Antlia contains many faint galaxies, the brightest of which is NGC 2997 at magnitude 10.6. It is a loosely wound face-on spiral galaxy of type Sc. Though nondescript in most amateur telescopes, it presents bright clusters of young stars and many dark dust lanes in photographs. Discovered in 1997, the Antlia Dwarf is a 14.8^{m} dwarf spheroidal galaxy that belongs to the Local Group of galaxies. In 2018 the discovery was announced of a very low surface brightness galaxy near Epsilon Antliae, Antlia 2, which is a satellite galaxy of the Milky Way.

The Antlia Cluster, also known as Abell S0636, is a cluster of galaxies located in the Hydra–Centaurus Supercluster. It is the third nearest to the Local Group after the Virgo Cluster and the Fornax Cluster.

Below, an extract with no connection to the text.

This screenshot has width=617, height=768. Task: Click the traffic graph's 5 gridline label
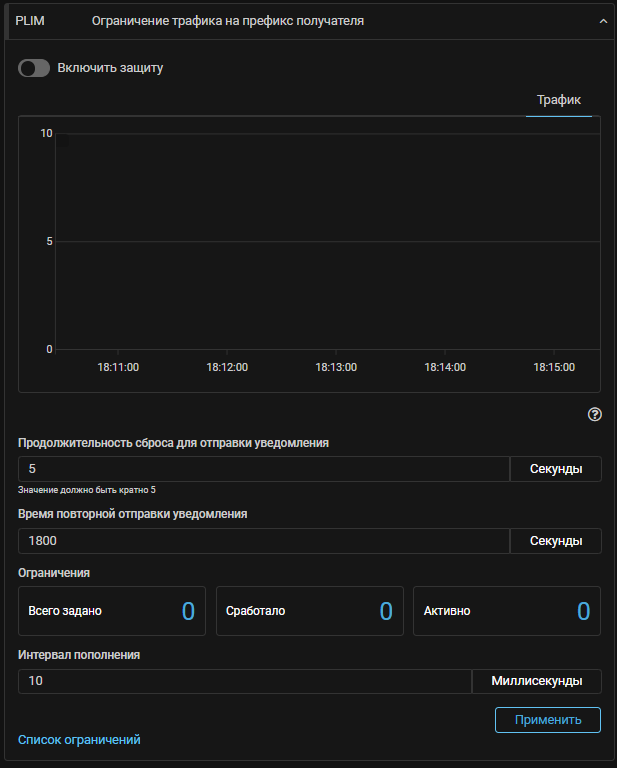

The cluster's distance from earth is 40.5 to 40.9 Mpc Located in the southeastern corner of the constellation, it boasts the giant elliptical galaxies NGC 3268 and NGC 3258 as the main members of a southern and northern subgroup respectively, and contains around 234 galaxies in total.

Antlia is home to the huge Antlia Supernova Remnant, one of the largest supernova remnants in the sky.